> Task description
Rewrite every line of the material below as a numbered list, omitting blank lines and excluding the pictures.

[START]

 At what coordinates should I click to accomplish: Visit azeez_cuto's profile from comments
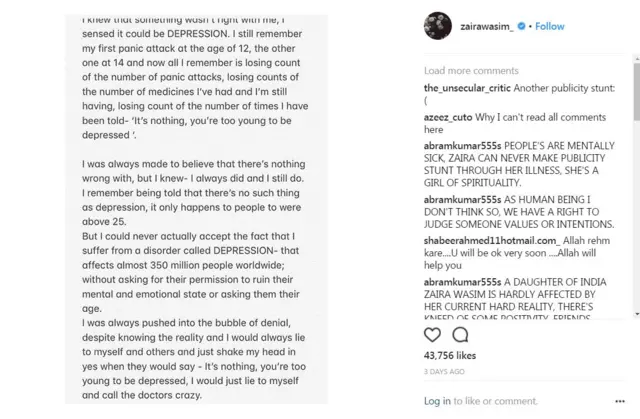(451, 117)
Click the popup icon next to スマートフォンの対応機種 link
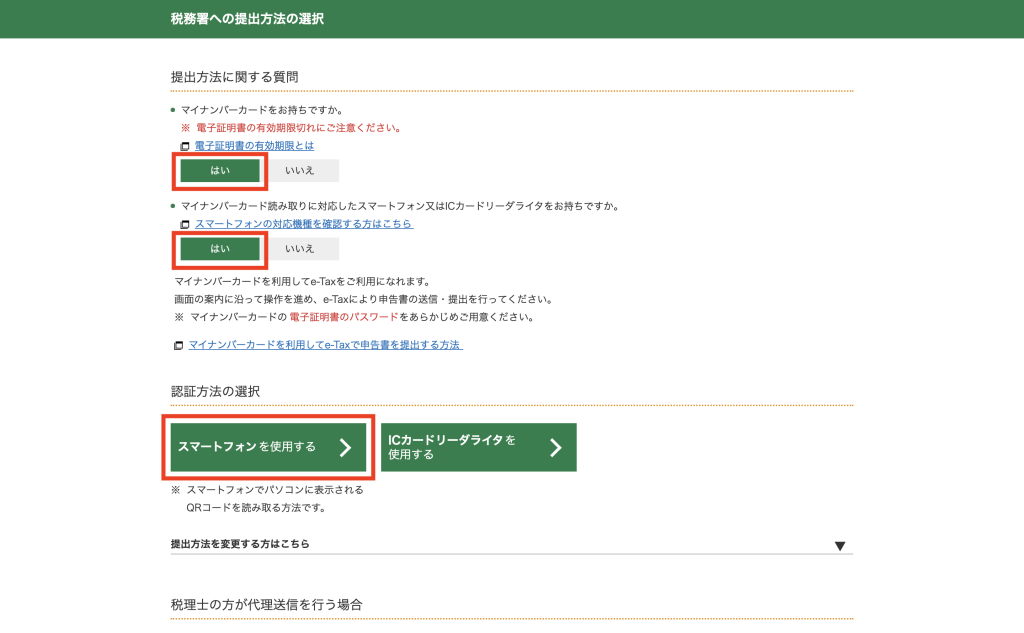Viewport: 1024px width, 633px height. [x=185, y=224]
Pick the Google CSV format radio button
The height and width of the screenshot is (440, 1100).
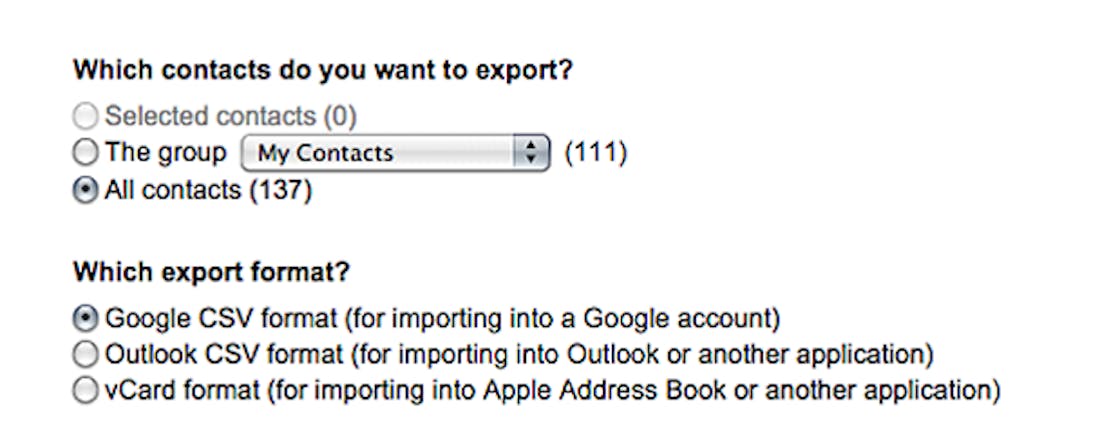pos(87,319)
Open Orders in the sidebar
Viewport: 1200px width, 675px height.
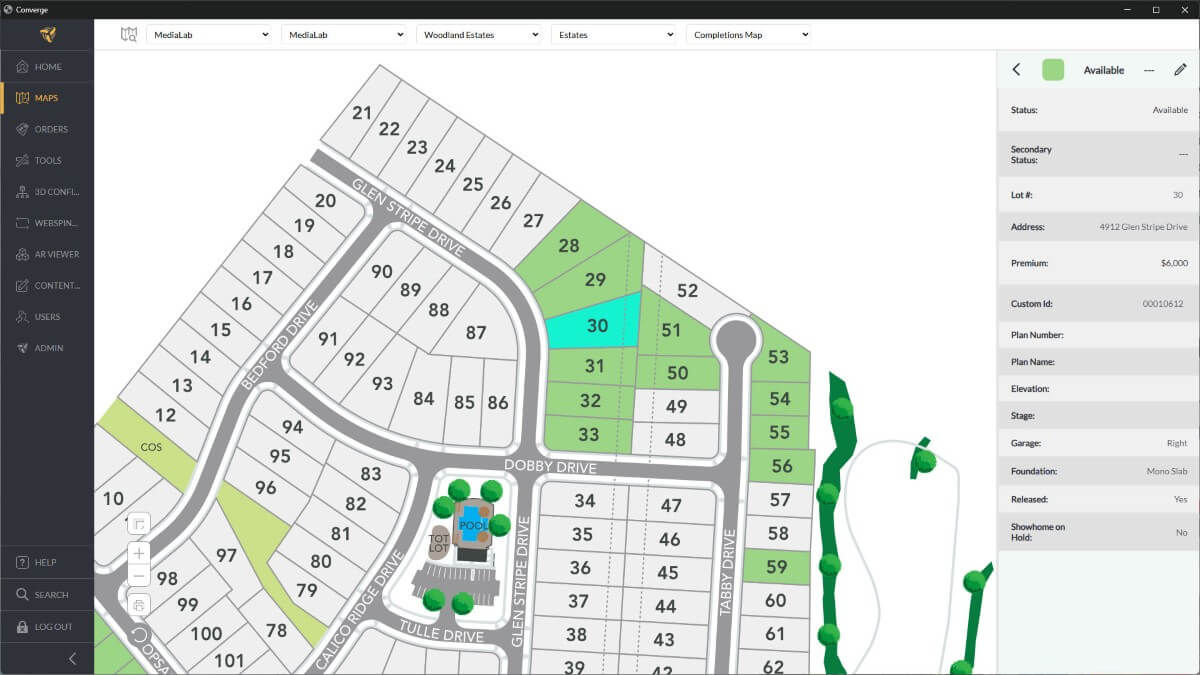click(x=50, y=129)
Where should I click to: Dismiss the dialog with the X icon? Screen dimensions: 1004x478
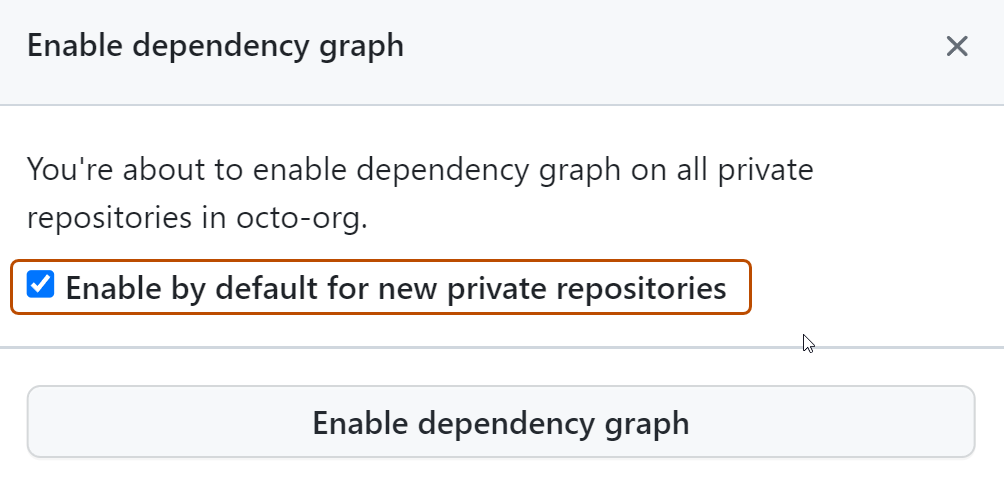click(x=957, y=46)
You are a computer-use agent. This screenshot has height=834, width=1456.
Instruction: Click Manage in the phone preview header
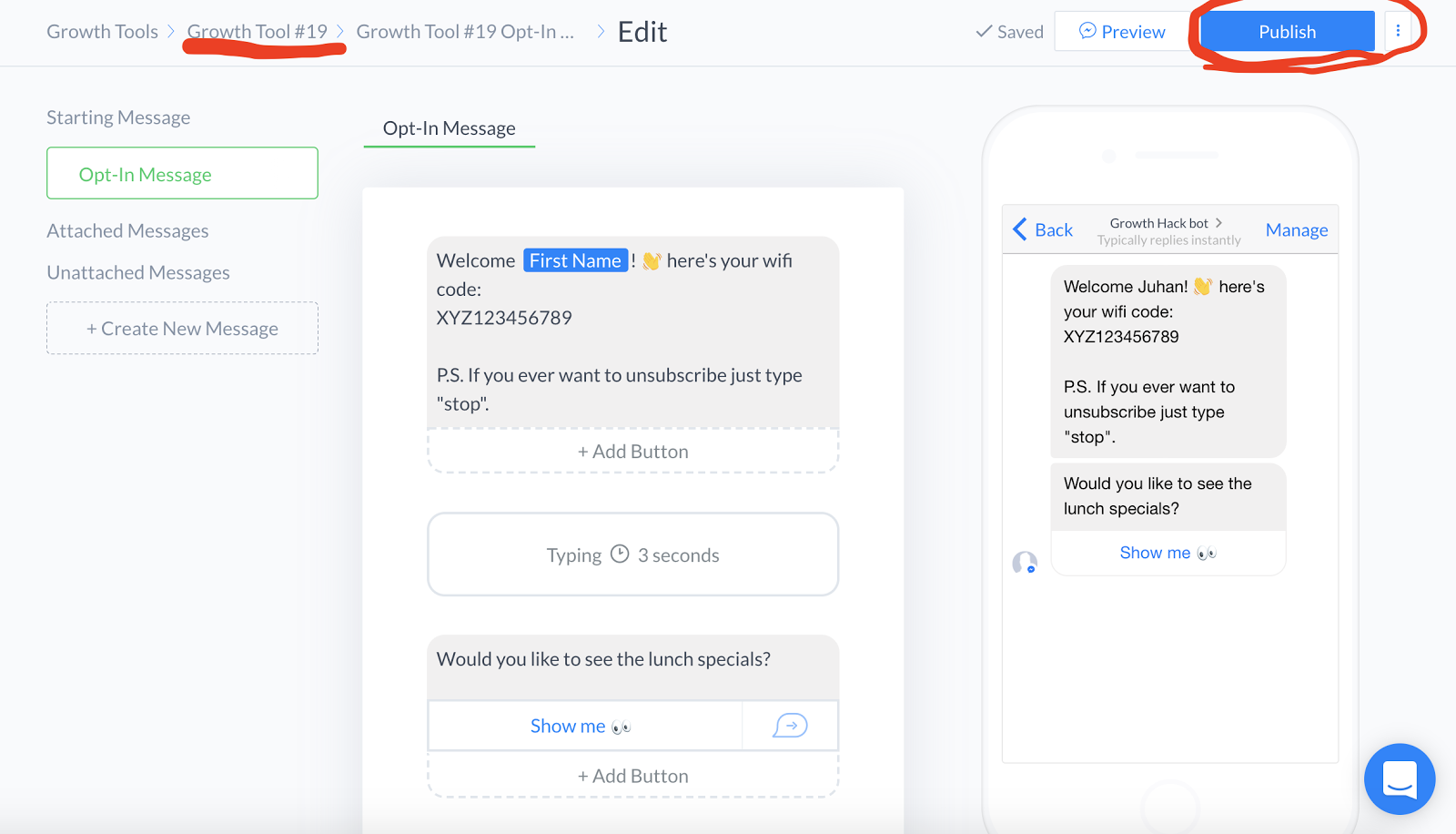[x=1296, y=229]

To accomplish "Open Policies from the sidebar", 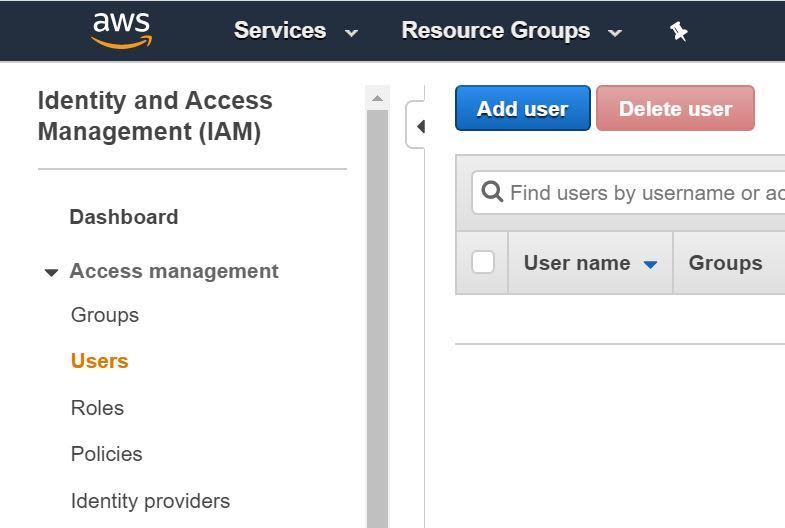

[END]

> Result of this exercise
1.  At what coordinates should I click to accomplish: Visit azeez_cuto's profile from comments
2. (451, 117)
3. Click the popup icon next to スマートフォンの対応機種 link
4. Viewport: 1024px width, 633px height. [x=185, y=224]
5. Pick the Google CSV format radio button
6. The height and width of the screenshot is (440, 1100).
7. pos(87,319)
8. Open Orders in the sidebar
9. Viewport: 1200px width, 675px height.
10. click(x=50, y=129)
11. Where should I click to: Dismiss the dialog with the X icon? Screen dimensions: 1004x478
12. click(x=957, y=46)
13. You are a computer-use agent. This screenshot has height=834, width=1456.
14. Instruction: Click Manage in the phone preview header
15. [x=1296, y=229]
16. To accomplish "Open Policies from the sidebar", 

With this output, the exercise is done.